I had eaten at the Herald Express office and was happy to push on down into Market Street for the start of a great urban hill climb. As the traffic din faded I could hear the screams of the swifts way up in the blue. Few summer sounds have that impact on the emotions of townspeople.
Soon I was in Ellacombe where it is good to be among the old neighbourhood backwaters, yards, lanes, isolated parks and terraces of small houses.
A local squirrel had been tyre-pressed to the road and I wondered how St Francis would have coped with the 20th Century, its traffic traumas and wildlife tragedies. I could imagine the holy man from Assisi pedalling past the corner pubs of suburban Torquay, pausing once in a while to listen to the jackdaws jangling as they line-danced on lawns or garage roofs.
Butterflies greeted me at Plainmoor. The row of shops would have excited my mother and I slowed down to capture that urban cameo.
The towers supporting Torquay United’s floodlights dominated the townscape, the screaming of swifts was faint, elderly citizens were on the move, shop by shop, and moments later I was on the tree-lined road pedalling into St Marychurch.
The crowded pavements spoke volumes for the popularity of the local shops but I was more interested in the sweep of parkland above Babbacombe Model Village. Gulls, daws and a gang of up-tight magpies flapped about over Torquay Golf Cours.
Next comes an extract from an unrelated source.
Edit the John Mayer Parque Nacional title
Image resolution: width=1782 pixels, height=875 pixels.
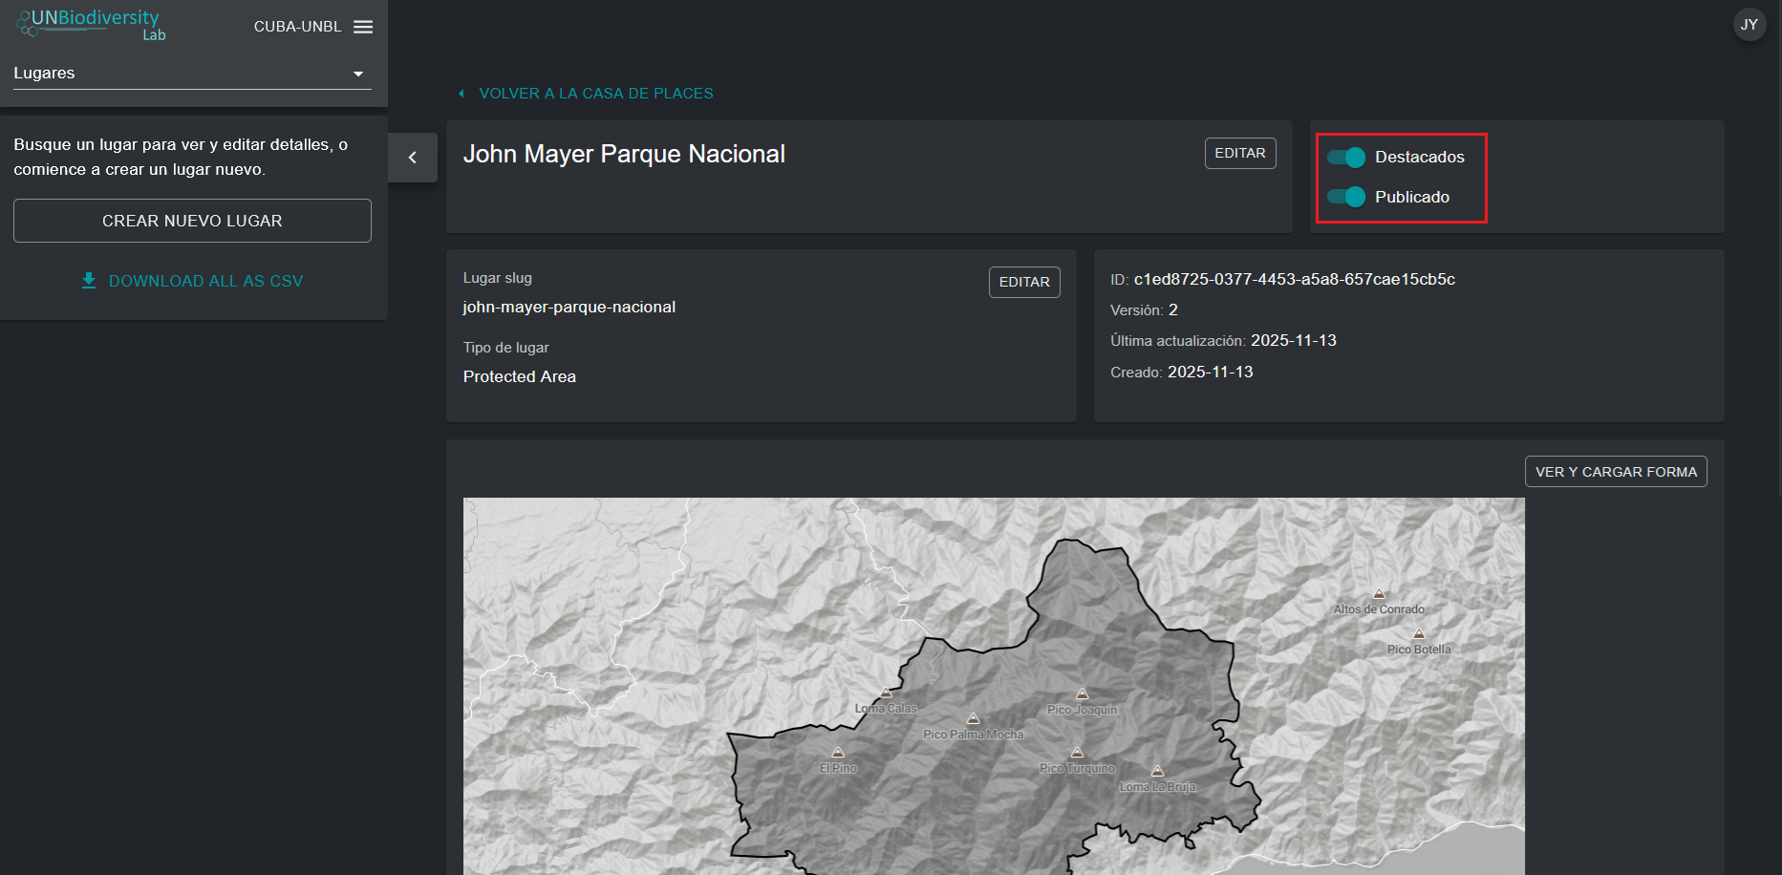[x=1239, y=154]
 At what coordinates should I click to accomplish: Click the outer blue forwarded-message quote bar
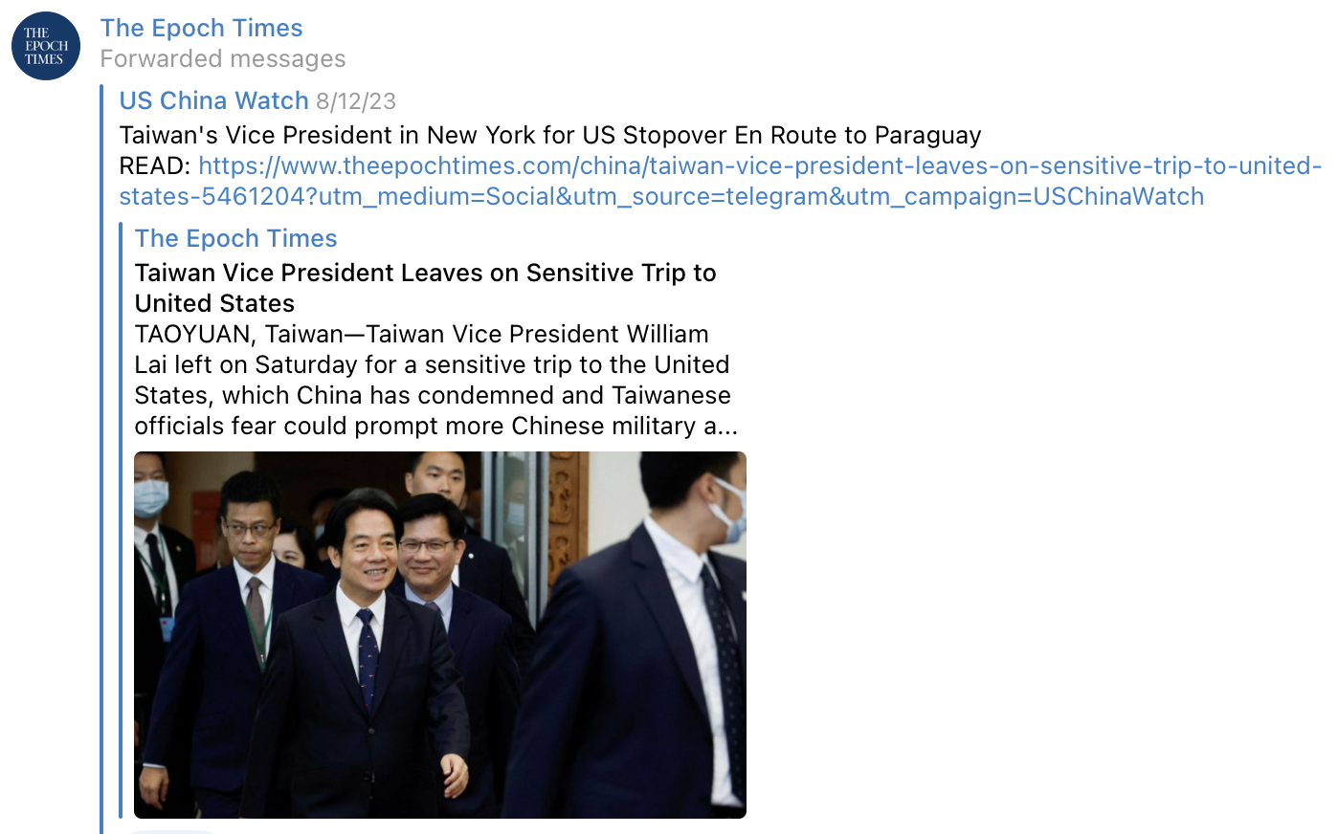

Then it was down and up and down again into Watcombe. Brunel Woods were on the right and the primary school and community park were on the left.
Apples were firming on trees, cuckoo spit blotched the fuchsia, cats were sprawled out, sun-drugged, and songbirds indulged themselves with snatches of musical, verbal abuse.
Up in Barton a blackbird sat silently, probably knackered by the hard work of parenthood, and I came downhill with the traffic in a sweeping freewheel descent to pick up the homeward trail at Hele. My thirst was Homeric.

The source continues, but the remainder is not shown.